But already a compile attempt shows us that there is still a piece missing: I happily use as yet undefined operators for polynomials and doubles, e.g.

   new StandardExpressionRewrite(...
      ...
      m => ... -2 * (m & p) ...);

After adding an operator that allows us to multiply a double with a polynomial, the rules compile—but one of the first tests is now red. Why? Because I also use plus and times operators to connect polynomials, e.g. here:

   new StandardExpressionRewrite(...
      ...
      m => ((m & p) * (m & p) + ...);

Because I defined these operators already for the AbstractExpr class, they now create a small expression tree from the two polynomials, instead of merging them into one polynomial! But easily enough, redefining the operators in class Polynomial solves the problem. Here is, for example, the unary minus for polynomials:

    public static Polynomial operator -(Polynomial p) {
        return CreatePolynomial(p.Var, p.Coefficients.Select(c => -c)).P;
    }

Plus and times are quite a bit longer, but not really complicated. And after their definition, all the square tests happily run green!

4. Unary minus

Folding a unary minus is now easy. We need just five rules:

    // -(P + -E) --> {-P} + E
    new StandardExpressionRewrite("P+-E", _unaryMinusRewrites,
        p + -e, m => -(m & p) + (m & e));
    // -(P + E) --> {-P} + -E
    new StandardExpressionRewrite("P+E", _unaryMinusRewrites,
        p + e, m => -(m & p) + -(m & e));
    // -(-P) should not happen; the inner -P must have been
    // rewritten to a polynomial with inverted coefficients!
    // -(P) --> {-P}
    new StandardExpressionRewrite("P", _unaryMinusRewrites,
        p, m => -(m & p));
    // -(-E) --> E
    new StandardExpressionRewrite("-E", _unaryMinusRewrites,
        -e, m => m & e);
    // -(E) --> -(E)
    new StandardExpressionRewrite("E", _unaryMinusRewrites,
        e, m => -(m & e));

and a simple visiting method:

    public IAbstractExpr Visit(UnaryMinus op, IAbstractExpr inner, Ignore p) {
        return Rewrite(inner,  
                       "Cannot handle unary minus",
                       _unaryMinusRewrites);
    }

Maybe it is instructive to disect the operators used in the rewrite result of second rule. There, the code is

        m => -(m & p) + -(m & e)

• (m & p) is a polynomial, therefore, the unary minus to the left of it is the operator we defined above. It creates a new polynomial, where all coefficients are inverted.
• (m & e), on the other hand, is an AbstractExpr. Therefore, the preceding unary minus is the expression tree building operator that we defined many postings ago.
• Finally, the + operator is applied to a polynomial and an AbstractExpr. Therefore, the compiler cannot select the polynomial addition, but must use the AbstractExpr operator for building a BinaryExpression.

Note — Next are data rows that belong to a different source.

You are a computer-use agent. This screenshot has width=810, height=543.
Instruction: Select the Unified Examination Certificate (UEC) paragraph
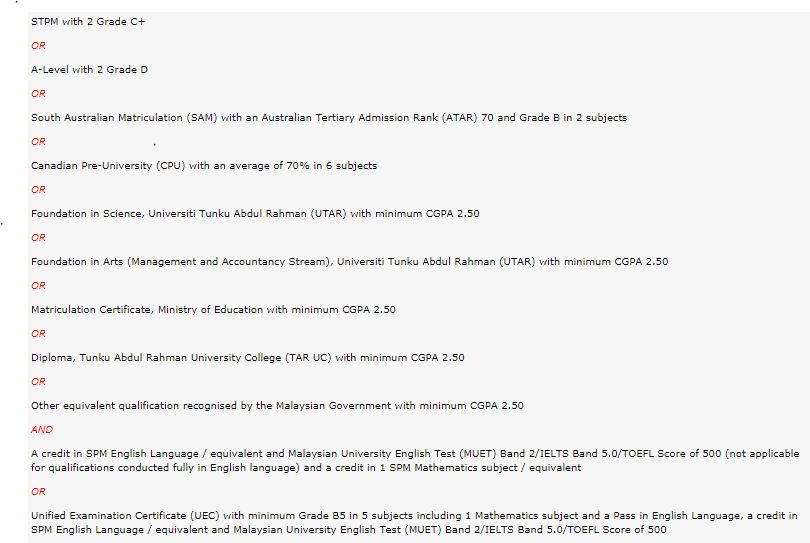click(414, 522)
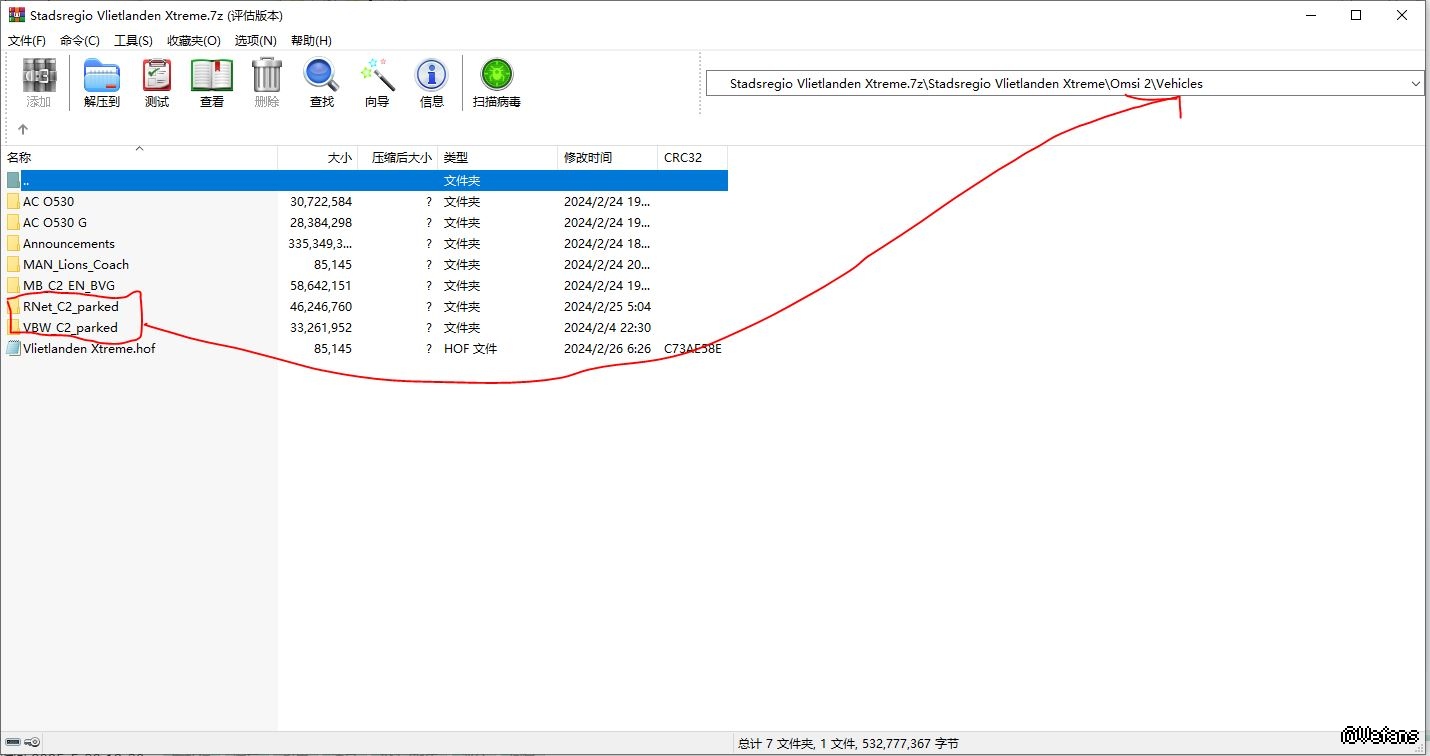Select the RNet_C2_parked folder
This screenshot has height=756, width=1430.
tap(70, 307)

And thus, this short piece of code actually computes {–P} + –E.

Because we rewrite – –E to E in the fourth rule, sequences of unary minuses are reduced to a single or no unary minus. Here is a test case for this behavior:

    [Test]
    public void TestManyMinuses1() {
        IAbstractExpr a = P("x", 1, 2);
        IAbstractExpr b = a;
        var foldingVisitor = new PolynomialFoldingVisitor();
        for (int i = 0; i < 4; i++) {
            // Apply double unary minus
            b = -(-b.C);
            Assert.AreEqual(a, b.Accept(foldingVisitor, Ig.nore));
        }
    }

This is the reason why we could ignore – –E inside square roots.

And after a mere pair of postings, we are done with folding unary operators around polynomials. Next on the agenda: Binary operators—including the horrible multiplication of P+E's.

Movimentum - Polynomial folding 1

As explained in two previous postings, we want to standardize expressions as much as possible so that rules can easily match them for rewriting. One case in point are expressions that are a sum of some powers of a single variable, and an additional square root term. We would like to see to it that such expressions are either of the form

P[x] + sqrt(E[x])

or of the form

P[x] + –sqrt(E[x])

where P is a polynomial in x, and E is some arbitrary expression. Is it necessary that E is also of that form? Is seems not, because we will need to match E only after rewriting the whole expression, and then, additional standardization possibilities might kick in. However, our folding visitor will eagerly rewrite also subexpressions—it is just easier to program it like that.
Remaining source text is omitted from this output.